LEXINGTON, Ky. (March 17, 2022) – When JR Bell, MD, assistant professor of urology at the University of Kentucky College of Medicine, describes the da Vinci SP Surgical System, you get the feeling it’s the pinnacle of surgical technology. This machine, with its single arm, gives surgeons the ability to perform complex surgical procedures through a single inch-long incision.
Robotic surgery isn’t new, but this machine is. When people hear “robotic surgery,” they may conjure up images of robots in a factory, performing complex tasks without any human intervention. But robotic systems are tools, used the same way a surgeon would use a scalpel. The da Vinci SP is a recent acquisition by UK HealthCare for urologic and oropharyngeal surgical procedures and is the only such machine in Kentucky. According to Bell, an expert in minimally invasive urological surgery, using a robot for surgery has improved patient outcomes with less pain and a reduced risk of complications compared to traditional surgery.
“For patients, the benefits are fewer incisions, less post-op pain, and hopefully a shorter recovery time,” Bell said. “There is a reduced risk of complications and patients can recover faster.”
As an example, Bell described prostate surgery using SP for men with benign prostatic hyperplasia (BPH). The SP stands for “single port”, which means that the robot has a single arm which contains the camera and the surgical instruments which only require a single three centimeter incision. Previous iterations have multiple arms, which would require multiple incisions.
“With this machine, we can go straight through the bladder to dig out the prostate,” Bell said. “Before, it had to go through the abdomen. That way we don’t have to worry about moving the intestines and risking injury to them. It really mitigates potential complications.
The direct access point allows the single arm to have multiple orientations so surgeons can have different views of the surgical site.
“The camera is really flexible,” Bell said. “So if you need a 12 degree or 30 degree view, you can change that in real time and get angles that aren’t possible with the current instrumentation.”
Patients aren’t the only ones who benefit from a stay in a hospital with this kind of technology. Medical students and residents have the opportunity to gain skills and experience not offered by many institutions.
“It’s a pretty low percentage of places overall that have that,” Bell said. “Urology residency is five years and you have to start that process a year or two before you even start your residency. So they are looking at programs that they want to take at least six years before they graduate. Looking at programs that have this technology – where they can get this experience during their residency – they don’t have to spend a year in a post-residency fellowship to get this training. They can go straight to training.
“It will be an excellent resource for education and training,” said Vince DiCarlo, MD, resident in the Department of Urology. “For future graduating residents getting to grips with the system, this could be a very marketable aspect of their training when looking for their first job.”

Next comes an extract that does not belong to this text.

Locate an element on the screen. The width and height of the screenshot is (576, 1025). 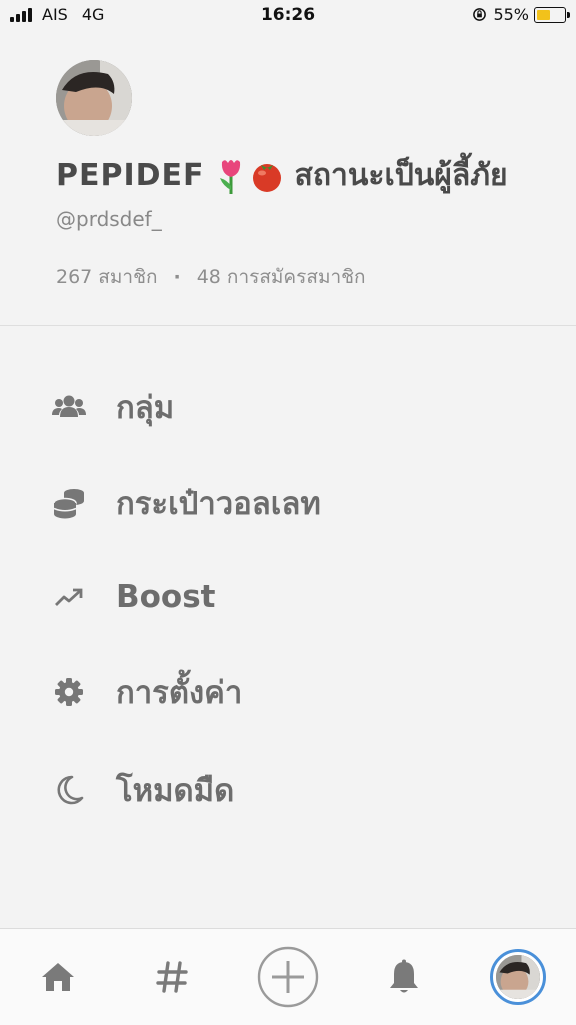
profile-stats: 267 สมาชิก · 48 การสมัครสมาชิก is located at coordinates (211, 277).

Training on a robot like the da Vinci SP is valuable but intense. Students and residents first start out on a simulator, doing basic technical exercises that almost look like video games. The goal is to first understand what the tools do and how to move them. On a screen near the simulator are displayed three cones, one of which has a ring. Focused on the commands, a user moves the ring from cone to cone, slowly mastering how to move the robot’s arms. The exercises become more complex – rotating the camera, moving the instruments and doing several things simultaneously.
“There is definitely a learning curve with ‘docking’ the robot to use it, as well as intraoperative mobility,” said Nick Friedberg, MD, a member of the robotic surgery program. “But the continuity between the da Vinci systems with respect to the surgical console allows surgeons to utilize previous robotic surgical experience, even with this innovative new tool.”
“Then they will progress to simulating different surgeries,” Bell said. “For example, during a hysterectomy, they will identify the relevant anatomy in a simulator. Then I will ask them to point out where they would make the incision. From there, after “cutting out” this part, they will show how to sew the two anatomical pieces back together. He guides them through each step of the procedure and the different levels of complexity until they have enough skills and understanding to begin to engage in patient care under the supervision of an attending surgeon.
“I think the amount of robotic experience is a big draw for any program and something applicants frequently ask for,” said Rohail Rashid Kazi, MD, resident in the Department of Urology. “Urology, like many other surgical specialties, is a field that is constantly evolving and it is important that any training program keeps up with the evolution of our practice.